Proceeds of crime worth Rs 1,249 crore identified in terror cases: Centre

The Centre on Thursday told the Supreme Court that investigation into 57 cases of terror and naxal financing has resulted in identification of proceeds of crime to the tune of Rs 1,249 crore and attachment of 256 properties worth Rs 982 crore besides filing of 37 prosecution complaints and conviction of two terrorists under the Prevention of Money Laundering Act (PMLA).

“The attached properties include that of Hafiz Mohammad Sayeed (a UN-designated terrorist), Syed Salahuddin (head of Hijbul Mujahideen) and Iqbal Mirchi (an international narcotics smuggler involved in the Mumbai blasts),” Solicitor General Tushar Mehta told the three-judge bench comprising Justices AM Khanwilkar, Dinesh Maheshwari and C T Ravikumar.

Mehta pointed out that proceeds of crime worth a whopping Rs 98,368 crore were identified and attached provisionally under the Act so far.

Of this, proceeds worth Rs 55,899 crore were confirmed by the Adjudicating Authority and substantial part of attached proceeds were still under adjudication, he said, adding that proceeds worth Rs 853.16 crore have already been confiscated to the Central Government under the orders of the competent court.

The bench is hearing a clutch of petitions challenging the constitutional validity of the scope of powers available to the Enforcement Directorate (ED) under the PMLA for search, seizure, investigation, and attachment of proceeds of crime.

Citing statistics, Mehta told the court on Wednesday that only a “very small number of cases are being taken up for investigation” in India as compared to countries like the United Kingdom, the United States, China, Austria, Hong Kong, Belgium and Russia.

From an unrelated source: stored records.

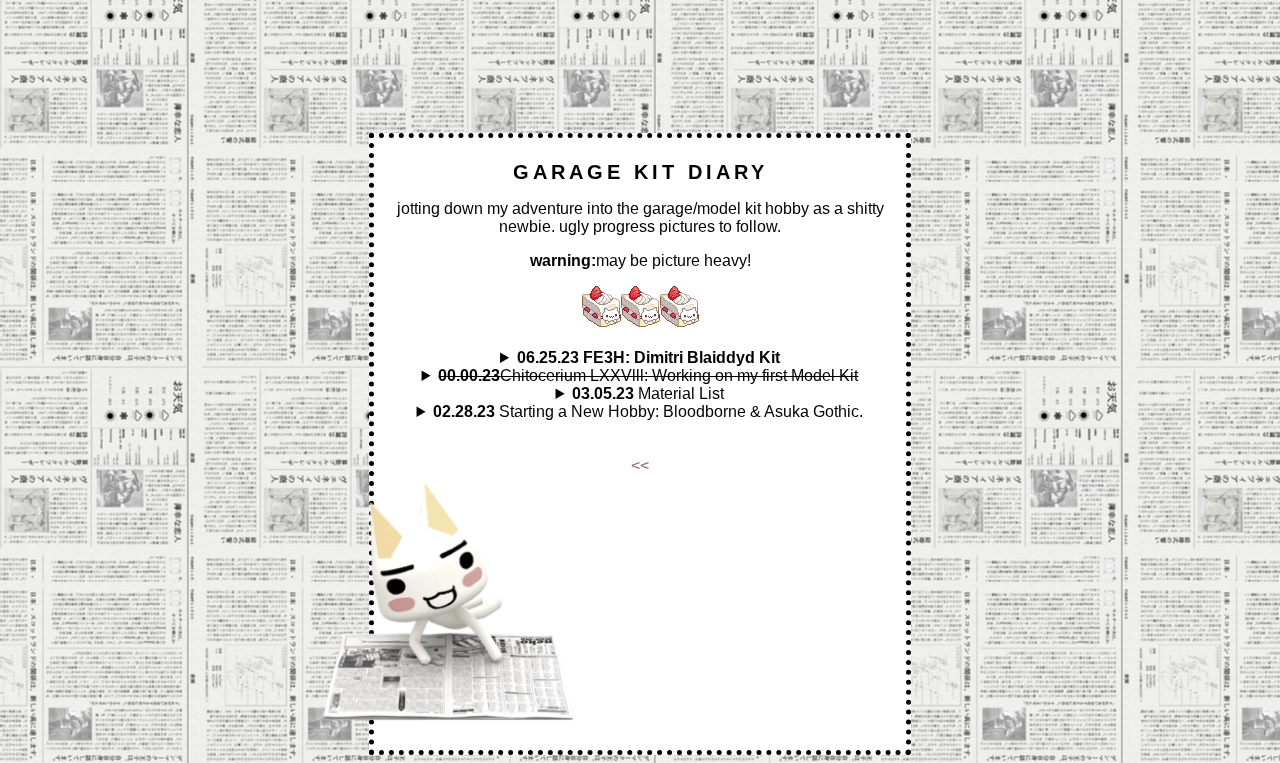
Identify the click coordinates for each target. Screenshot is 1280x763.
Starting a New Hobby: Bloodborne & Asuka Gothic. (648, 411)
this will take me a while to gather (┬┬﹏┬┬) (640, 394)
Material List (648, 393)
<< (640, 465)
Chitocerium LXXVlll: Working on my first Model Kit (648, 375)
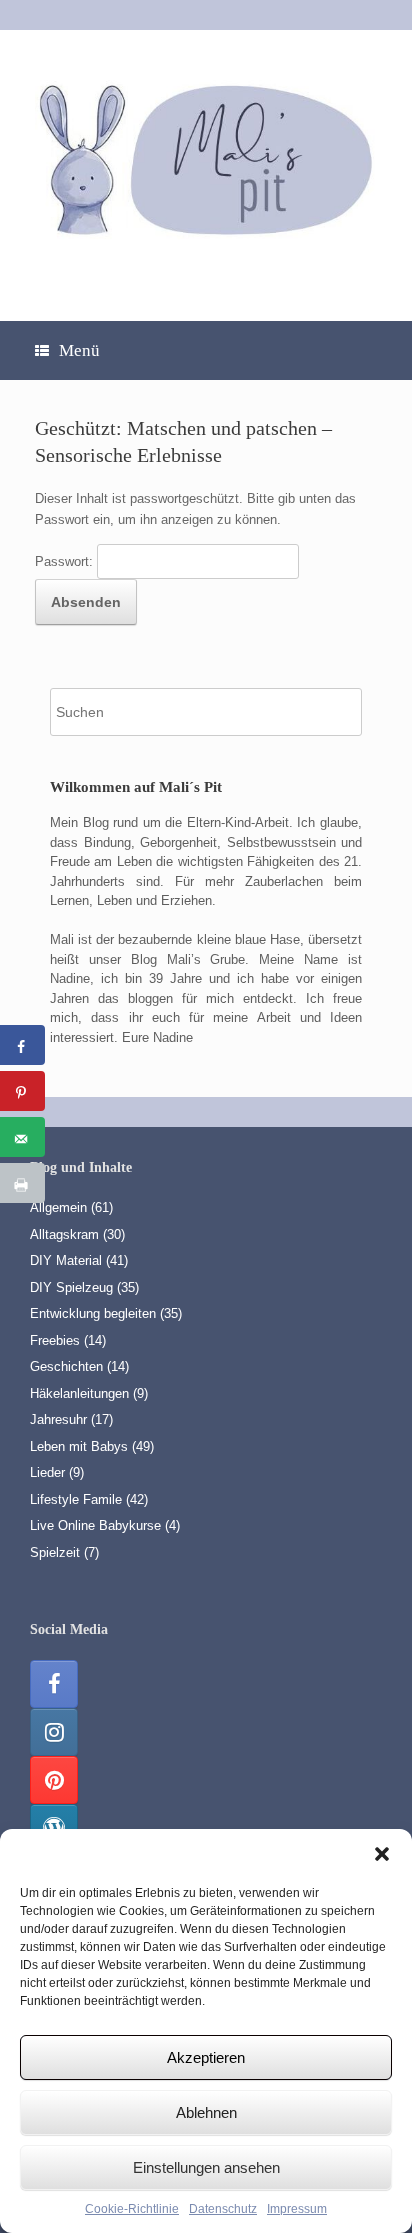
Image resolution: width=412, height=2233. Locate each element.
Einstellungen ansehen (206, 2167)
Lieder (47, 1472)
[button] (382, 1854)
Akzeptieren (206, 2057)
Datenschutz (223, 2209)
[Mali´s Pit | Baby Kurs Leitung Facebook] (54, 1684)
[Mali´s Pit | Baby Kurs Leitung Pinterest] (54, 1780)
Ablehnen (206, 2112)
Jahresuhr (58, 1419)
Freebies (55, 1340)
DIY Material (66, 1260)
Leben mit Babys (79, 1446)
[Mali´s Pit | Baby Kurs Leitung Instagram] (54, 1732)
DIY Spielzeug (71, 1287)
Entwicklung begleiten (93, 1313)
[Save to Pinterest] (22, 1091)
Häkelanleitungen (79, 1393)
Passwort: (66, 561)
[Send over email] (22, 1137)
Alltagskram (64, 1234)
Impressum (297, 2209)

On Thursday, he explained that low registration of cases in India “is due to the robust mechanism for risk-based selection of cases for investigation”. Mehta said the Financial Action Task Force (FATF)’s recommendations provide for no threshold for the selection of cases for investigation under the PMLA while the ED is focusing on cases involving high-value proceeds of crime and cases involving serious predicate offences involving terror financing, narcotics, corruption and offences involving national security, etc”.

The Solicitor General said that since the PMLA is a new law which came into force in 2005, the process of filing of prosecution complaints started mainly in 2012.